Please get help and discuss how to scrape a website on the discord server, which can respond quickly. It is better to submit issues on github for better tracking.
- Template driven web scraping
- you can quickly design templates for scraping different websites.
- The templates are intuitive and easier to maintain.
- Browser operations supported by the controller package
- Same interface of playwright, puppeteer, cheerio(more to come): easy to switch between them
- Web browsing automation: goto(open) / click / input / hover / select / scroll
- State data management: cookies, localStorage, HTTP Headers, custom session data
- Request and response interception management: data and HTTP headers
- Elements selection by CSS selectors or XPath: whether in frames or not
- Automatic file saving: such as screenshot, pdf, mhtml, download directly or by clicking
- API request
- Both browser and API can be used at the same time and cookies/headers are shared.
- fingerprint management:
- Automatically generate fingerprints of the latest common browsers
- Intercepted HTTP headers
- Manual manangement
- Simple rate limits: automatic flow control, such as interval / concurrent /times per period
- Simple proxy management: multiple "static" proxies to increase concurrency
- Subtasks: complex tasks can be split into multiple simple subtasks for better maintenance and increased concurrency
- Data export
npm install @letsscrapedata/scraper
- Example with default ScraperConfig:
import { scraper, TemplateTasks } from "@letsscrapedata/sraper";
/**
* tid: ID of template to be executed, such as template for scraping one list of example in page "https://www.letsscrapedata.com/pages/listexample1.html"

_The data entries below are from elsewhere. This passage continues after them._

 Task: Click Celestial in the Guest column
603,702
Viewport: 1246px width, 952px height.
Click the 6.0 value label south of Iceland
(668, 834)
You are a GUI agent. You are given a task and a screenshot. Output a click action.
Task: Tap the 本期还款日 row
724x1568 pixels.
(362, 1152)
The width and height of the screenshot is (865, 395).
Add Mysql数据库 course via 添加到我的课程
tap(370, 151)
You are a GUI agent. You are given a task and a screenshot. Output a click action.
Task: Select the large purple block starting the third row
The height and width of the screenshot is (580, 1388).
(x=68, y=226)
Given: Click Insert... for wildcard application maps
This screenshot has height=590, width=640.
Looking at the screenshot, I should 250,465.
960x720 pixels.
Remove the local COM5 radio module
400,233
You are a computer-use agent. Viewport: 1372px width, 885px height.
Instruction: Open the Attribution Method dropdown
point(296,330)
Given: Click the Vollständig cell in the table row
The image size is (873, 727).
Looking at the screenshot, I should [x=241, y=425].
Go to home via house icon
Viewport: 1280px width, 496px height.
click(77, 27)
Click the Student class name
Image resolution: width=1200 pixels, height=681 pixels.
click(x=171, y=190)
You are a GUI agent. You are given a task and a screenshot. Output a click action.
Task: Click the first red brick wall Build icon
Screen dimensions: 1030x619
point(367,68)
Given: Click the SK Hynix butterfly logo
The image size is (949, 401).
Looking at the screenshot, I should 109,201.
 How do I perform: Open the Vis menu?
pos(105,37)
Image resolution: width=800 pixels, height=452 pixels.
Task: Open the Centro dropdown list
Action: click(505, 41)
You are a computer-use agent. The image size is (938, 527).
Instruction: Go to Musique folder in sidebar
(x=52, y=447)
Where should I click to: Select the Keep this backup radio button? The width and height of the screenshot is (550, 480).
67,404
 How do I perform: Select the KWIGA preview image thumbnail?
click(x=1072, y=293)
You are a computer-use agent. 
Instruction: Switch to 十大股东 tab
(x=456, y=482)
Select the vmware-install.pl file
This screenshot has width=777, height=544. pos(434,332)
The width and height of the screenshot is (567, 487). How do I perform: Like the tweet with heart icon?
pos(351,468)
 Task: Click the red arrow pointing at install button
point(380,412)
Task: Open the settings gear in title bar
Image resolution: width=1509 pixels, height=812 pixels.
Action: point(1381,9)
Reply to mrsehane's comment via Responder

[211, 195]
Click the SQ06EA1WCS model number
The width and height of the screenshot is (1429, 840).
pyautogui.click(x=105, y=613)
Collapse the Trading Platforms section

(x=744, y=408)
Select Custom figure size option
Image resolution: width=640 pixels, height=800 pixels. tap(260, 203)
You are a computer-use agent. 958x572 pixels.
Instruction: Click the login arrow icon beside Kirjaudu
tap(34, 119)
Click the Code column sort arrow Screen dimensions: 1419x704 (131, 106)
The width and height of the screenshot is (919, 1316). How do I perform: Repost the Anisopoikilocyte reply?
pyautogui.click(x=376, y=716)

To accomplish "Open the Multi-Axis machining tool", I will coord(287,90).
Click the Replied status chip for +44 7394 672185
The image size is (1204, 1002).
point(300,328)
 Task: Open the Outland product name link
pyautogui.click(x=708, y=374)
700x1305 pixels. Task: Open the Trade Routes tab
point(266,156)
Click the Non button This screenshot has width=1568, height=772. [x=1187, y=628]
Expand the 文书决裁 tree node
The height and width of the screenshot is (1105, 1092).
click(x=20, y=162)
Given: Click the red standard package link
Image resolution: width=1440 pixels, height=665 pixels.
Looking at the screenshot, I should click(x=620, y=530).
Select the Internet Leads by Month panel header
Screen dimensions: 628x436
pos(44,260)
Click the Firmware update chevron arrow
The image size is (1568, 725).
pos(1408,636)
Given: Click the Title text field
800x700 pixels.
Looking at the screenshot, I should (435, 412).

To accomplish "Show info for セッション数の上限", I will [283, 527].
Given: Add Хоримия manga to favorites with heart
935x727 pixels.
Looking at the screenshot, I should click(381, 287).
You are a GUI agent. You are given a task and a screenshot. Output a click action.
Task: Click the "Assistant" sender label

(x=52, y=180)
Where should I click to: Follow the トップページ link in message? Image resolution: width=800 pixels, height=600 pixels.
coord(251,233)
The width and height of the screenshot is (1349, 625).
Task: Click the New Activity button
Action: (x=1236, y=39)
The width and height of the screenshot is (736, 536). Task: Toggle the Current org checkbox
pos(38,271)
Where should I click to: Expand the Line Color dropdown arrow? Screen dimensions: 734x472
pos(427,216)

* parasstrs: input parameters of tasks, such as "1"
* this example will execute five tasks using template 2000007, each of them scrapes the data in one page.
*/
const newTasks: TemplateTasks[] = [{ tid: 2000007, parasstrs: ["1", "2", "3", "4", "5"] }];
// The following line can do the same thing using subtasks, scraping the data in the first five pages
// const newTasks: TemplateTasks[] = [{ tid: 2000008, parasstrs: ["5"] }];
await scraper(newTasks);
- Example with ScraperConfig
import { scraper, TemplateTasks, ScraperConfig } from "@letsscrapedata/sraper";
const scraperConfig: ScraperConfig = {
// browserControllerType: "playwright",
// browserType: "chromium",
browserConfigs: [
// launch a chromium browser using puppeteer, no proxy
{browserControllerType: "puppeteer", proxyUrl: ""},
// launch a firefox browser using playwright
{browserType: "firefox", proxyUrl: "http://proxyId:port"},
// connect to current browser using playwright
{browserUrl: "http://localhost:9222/"},
]
}
const newTasks: TemplateTasks[] = [{ tid: 2000008, parasstrs: ["9"] }];
await scraper(newTasks, scraperConfig);
Common configurations:
- Proxies and browser: browserConfigs, by default launching a browser using browserControllerType/browserType, without proxy
- Default browser controller to use: browserControllerType, default "playwright"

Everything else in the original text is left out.